I’m up early on this Sunday morning and, as I write, I can look out at the red sky of the dawn. It’s fading a little now from a few minutes ago when I went into the kitchen to make a cup of tea (Assam) before coming up to the interweb-machine, but now there is a delicate blue sky above the ruddy glow, with blue-grey clouds drifting in from the south, from left to right across my field of view. The village is in a glen surrounded by hills, which means that the actual sunrise and sunset can never be seen from here; they are rare delights which I usually only experience from the ferry to Islay.
The lighter mornings are the most obvious sign of the lengthening days and the renewal of the covenant between the earth and the seasons, but there have been many others to enjoy in the last few weeks.

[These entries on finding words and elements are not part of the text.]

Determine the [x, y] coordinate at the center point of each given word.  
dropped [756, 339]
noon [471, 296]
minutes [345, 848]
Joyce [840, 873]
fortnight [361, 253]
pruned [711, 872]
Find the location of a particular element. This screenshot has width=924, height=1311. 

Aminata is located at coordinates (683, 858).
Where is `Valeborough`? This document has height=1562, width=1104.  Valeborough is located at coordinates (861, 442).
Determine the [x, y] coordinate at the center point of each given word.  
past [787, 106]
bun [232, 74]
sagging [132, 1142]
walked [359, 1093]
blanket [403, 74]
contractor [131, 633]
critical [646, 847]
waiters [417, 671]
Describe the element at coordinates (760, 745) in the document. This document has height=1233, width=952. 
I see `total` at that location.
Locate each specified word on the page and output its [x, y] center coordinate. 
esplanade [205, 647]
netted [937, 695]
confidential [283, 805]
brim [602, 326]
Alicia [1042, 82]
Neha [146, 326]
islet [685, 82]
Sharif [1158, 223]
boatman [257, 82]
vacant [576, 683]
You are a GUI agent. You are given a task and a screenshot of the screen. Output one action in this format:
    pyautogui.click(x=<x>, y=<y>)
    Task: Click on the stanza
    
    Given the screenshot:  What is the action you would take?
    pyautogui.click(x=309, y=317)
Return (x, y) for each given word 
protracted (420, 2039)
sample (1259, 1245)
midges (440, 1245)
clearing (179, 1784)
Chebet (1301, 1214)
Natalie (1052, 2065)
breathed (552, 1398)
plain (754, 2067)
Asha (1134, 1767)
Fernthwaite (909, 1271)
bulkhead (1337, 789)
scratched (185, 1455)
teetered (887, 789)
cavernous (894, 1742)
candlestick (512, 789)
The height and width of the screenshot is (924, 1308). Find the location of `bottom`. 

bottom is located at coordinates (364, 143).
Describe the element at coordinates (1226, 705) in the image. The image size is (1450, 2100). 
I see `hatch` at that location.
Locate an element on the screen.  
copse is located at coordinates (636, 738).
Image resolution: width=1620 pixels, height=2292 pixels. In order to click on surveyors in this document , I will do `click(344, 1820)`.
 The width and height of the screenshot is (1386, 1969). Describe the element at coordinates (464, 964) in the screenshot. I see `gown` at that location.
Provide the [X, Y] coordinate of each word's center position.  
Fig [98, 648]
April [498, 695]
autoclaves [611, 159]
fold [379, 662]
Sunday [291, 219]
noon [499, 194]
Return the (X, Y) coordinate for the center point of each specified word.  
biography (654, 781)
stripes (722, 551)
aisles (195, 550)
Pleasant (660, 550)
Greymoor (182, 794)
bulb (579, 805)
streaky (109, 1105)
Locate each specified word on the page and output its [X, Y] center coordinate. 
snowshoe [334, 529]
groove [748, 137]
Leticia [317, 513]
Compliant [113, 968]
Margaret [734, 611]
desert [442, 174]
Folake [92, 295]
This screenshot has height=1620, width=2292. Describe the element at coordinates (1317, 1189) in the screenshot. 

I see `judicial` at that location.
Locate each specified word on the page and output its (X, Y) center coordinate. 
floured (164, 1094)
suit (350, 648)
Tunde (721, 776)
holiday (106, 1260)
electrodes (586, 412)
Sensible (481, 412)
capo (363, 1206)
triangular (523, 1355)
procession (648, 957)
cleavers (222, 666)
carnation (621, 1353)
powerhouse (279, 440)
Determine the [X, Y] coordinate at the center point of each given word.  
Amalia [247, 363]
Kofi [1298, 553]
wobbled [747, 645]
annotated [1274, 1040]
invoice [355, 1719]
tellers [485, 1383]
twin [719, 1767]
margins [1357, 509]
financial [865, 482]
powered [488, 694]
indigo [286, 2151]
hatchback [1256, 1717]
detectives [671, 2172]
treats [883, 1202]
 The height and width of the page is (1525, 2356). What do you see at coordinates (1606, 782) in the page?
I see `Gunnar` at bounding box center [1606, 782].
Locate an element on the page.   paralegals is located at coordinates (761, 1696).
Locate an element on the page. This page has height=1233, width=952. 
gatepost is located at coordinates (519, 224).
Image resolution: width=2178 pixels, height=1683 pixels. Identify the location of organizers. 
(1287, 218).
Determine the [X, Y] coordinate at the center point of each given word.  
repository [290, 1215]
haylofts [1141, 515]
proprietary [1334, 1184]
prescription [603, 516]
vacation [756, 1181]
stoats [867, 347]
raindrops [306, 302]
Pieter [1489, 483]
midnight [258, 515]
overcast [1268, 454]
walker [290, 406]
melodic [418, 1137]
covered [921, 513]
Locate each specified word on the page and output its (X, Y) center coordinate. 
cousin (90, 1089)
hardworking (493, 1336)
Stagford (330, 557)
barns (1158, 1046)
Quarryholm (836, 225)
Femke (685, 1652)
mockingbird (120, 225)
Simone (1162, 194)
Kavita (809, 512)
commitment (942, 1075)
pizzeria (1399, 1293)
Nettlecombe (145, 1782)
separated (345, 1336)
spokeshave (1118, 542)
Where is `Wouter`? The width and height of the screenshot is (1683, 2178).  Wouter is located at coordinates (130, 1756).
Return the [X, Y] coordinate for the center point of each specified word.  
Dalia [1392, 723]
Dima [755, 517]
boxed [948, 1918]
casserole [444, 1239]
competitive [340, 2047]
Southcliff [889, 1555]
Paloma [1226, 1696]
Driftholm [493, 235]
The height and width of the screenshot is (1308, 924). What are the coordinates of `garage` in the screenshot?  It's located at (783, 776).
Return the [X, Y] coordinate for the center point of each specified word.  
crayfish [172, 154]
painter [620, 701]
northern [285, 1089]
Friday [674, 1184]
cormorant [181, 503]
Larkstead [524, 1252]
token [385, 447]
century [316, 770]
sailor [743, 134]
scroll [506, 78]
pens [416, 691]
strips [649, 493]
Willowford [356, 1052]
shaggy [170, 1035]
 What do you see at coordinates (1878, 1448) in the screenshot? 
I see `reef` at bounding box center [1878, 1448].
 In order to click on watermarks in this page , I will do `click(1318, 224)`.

Snowdrops are out in force, as this picture from a couple of weeks ago gives witness. Moles have been renovating their homes and fresh molehills have appeared in all suitable residential districts, which does not include the boulder clay and glacial deposits of The Grannary’s small patch of Eden. The drive down the road is now a switchback of toad-dodging after dark as they head down to the boggy bits between the lochs to consummate their seasonal passions – all you can see in the headlights are small white things that look like leaves, but aren’t. I was walking a week ago above Loch Fyne and found a frog on the summit of Beinn Ghlas, a small hill above Minard. Returning to the car, I found two goodly deposits of frogspawn in the ditch beside the track.
Although in Argyll in early March you can be sure that Winter hasn’t finished with you yet, these signs of Spring and the lengthening days are a welcome reminder that the auld bitch’s powers are at last on the wane.